烯醇化酶在急性發炎過程中對吞噬型白血球浸潤中扮演之角色

Abstract

先天性免疫反應中會觸發急炎症來對抗組織損傷和微生物侵襲，其特徵是嗜中性白血球和單核球浸潤至發炎組織中。在此過程，胞外的基質蛋白水解對於吞噬細胞遷移到發炎部位扮演重要的作用。在癌細胞和活化的單核細胞中，烯醇化酶 (enolase-1, ENO-1) 可以從細胞質轉移到表面，並作為受體與纖溶酶原 (plasminogen, PLG) 結合增強局部纖溶酶 (plasmin, PLA)的產生，促進細胞外基質降解進而使細胞遷移。因此在這項研究中，本實驗探討阻斷ENO-1是否可以改善急性炎症模型小鼠中嗜中性白血球和單核球的浸潤。首先，從結果可得知以刺激物極化成M1型態後的骨髓衍生巨噬細胞 (bone marrow-derived macrophage, BMDM)中，ENO-1在細胞表面的表達量增加。在動物模型中，由壞死所誘發腹膜炎模型，ENO-1之阻斷可改善單核球和嗜中性白血球的浸潤數量及比例。給予anti-ENO-1抗體治療可以減輕由博萊黴素 (bloemycin, Blm) 和脂多醣 (lipopolysaccharides, LPS) 所引發的急性肺部損傷及發炎中，皆能減少嗜中性白血球和單核球的進入以及降低支氣管肺泡灌洗液 (bronchoalveolar lavage fluid, BALF)中monocyte chemoattractant protein 1 (MCP-1)、interleukin (IL) -1β、tumor necrosis factor (TNF-α)、IL -6和keratinocyte chemoattractant (KC) 的含量。另外在LPS誘導的急性肺部損傷中，有效降低BALF中的細胞激素和蛋白質、DNA (deoxyribonucleic acid) 的累積，減緩了嗜中性白血球胞外陷阱 (neutrophil extracellular traps, NETs) 產生的可能性。總結，這些結果證實使用抗ENO-1抗體阻止ENO-1之功能可作為肺部急性損傷/急性呼吸窘迫綜合徵候群的潛在治療方法。
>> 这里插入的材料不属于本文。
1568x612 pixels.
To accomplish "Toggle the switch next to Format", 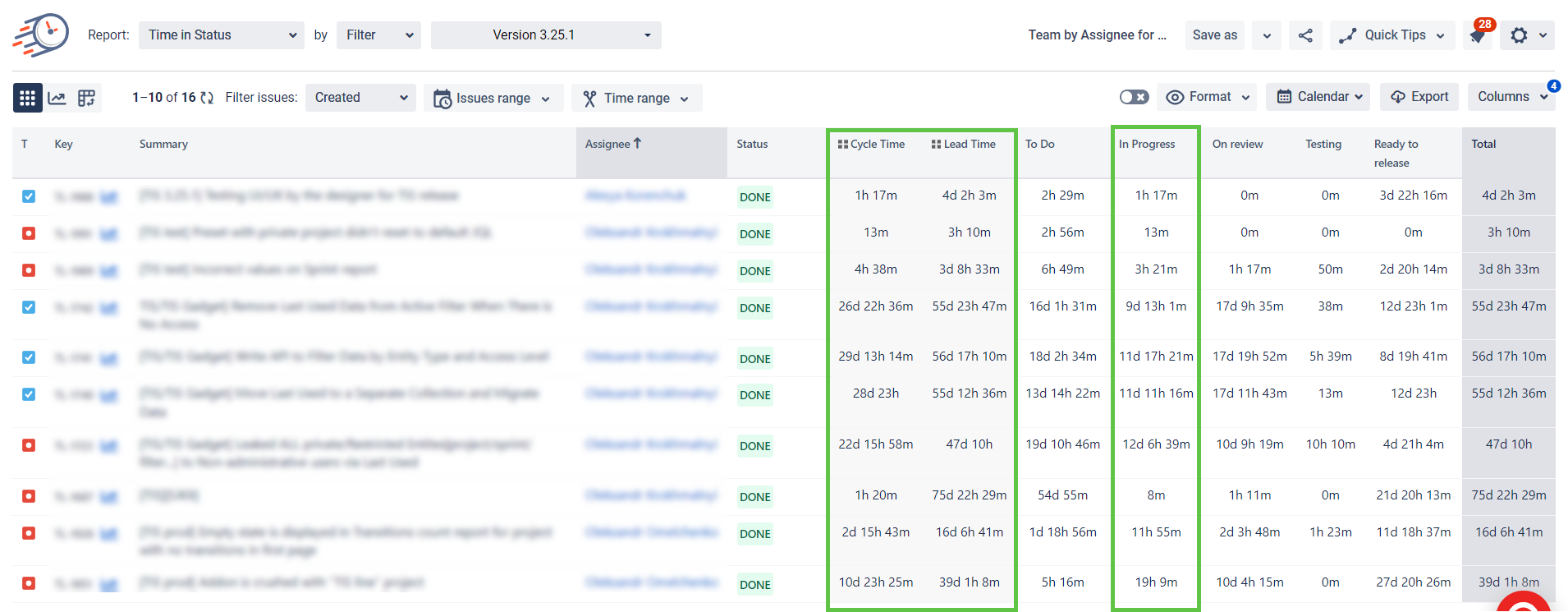I will coord(1134,97).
The immune system responds to tissue injury and microbial invasion by triggering an acute inflammatory response, inducing the infiltration neutrophils and monocytes to the inflamed tissue. During this process, cell surface–associated proteolysis plays a crucial role for the recruitment of leukocyte to sites of inflammation. It is known that in cancer cells and activated monocytes, the glycolytic enzyme enolase-1 (ENO-1) can translocate from cytosol to the cell surface, where it binds plasminogen and enhances plasmin production. The plasminogen activation system is a key regulator in extracellular matrix degradation and improved cell emigration. In this study, we investigated whether blocking ENO1 could ameliorate the infiltration of neutrophils and monocytes in several models of acute inflammation in mice. First, we found that cell surface expression of ENO-1 was increased on M1-polarized bone marrow derived macrophage. In necrotic cell-induced peritonitis model, ENO-1 blockade could ameliorate the migration of monocytes and neutrophils. Moreover, treatment with anti-ENO-1 antibody could attenuate bleomycin (BLM) and lipopolysaccharide (LPS)-induced acute lung injury (ALI) and inflammation, with a reduced pulmonary influx of neutrophils and monocytes, as well as lower levels of MCP-1, IL-1β, TNFα, IL-6 and KC in the bronchoalveolar lavage fluid (BALF). In LPS-induced ALI, anti-ENO-1 antibody treatment also reduced the accumulation of protein and DNA (indicator of neutrophil extracellular traps) in BALF. Taken together, these data indicate that targeting ENO-1 using anti-ENO-1 antibodies may serve as a potential treatment for ALI/acute respiratory distress syndrome (ARDS).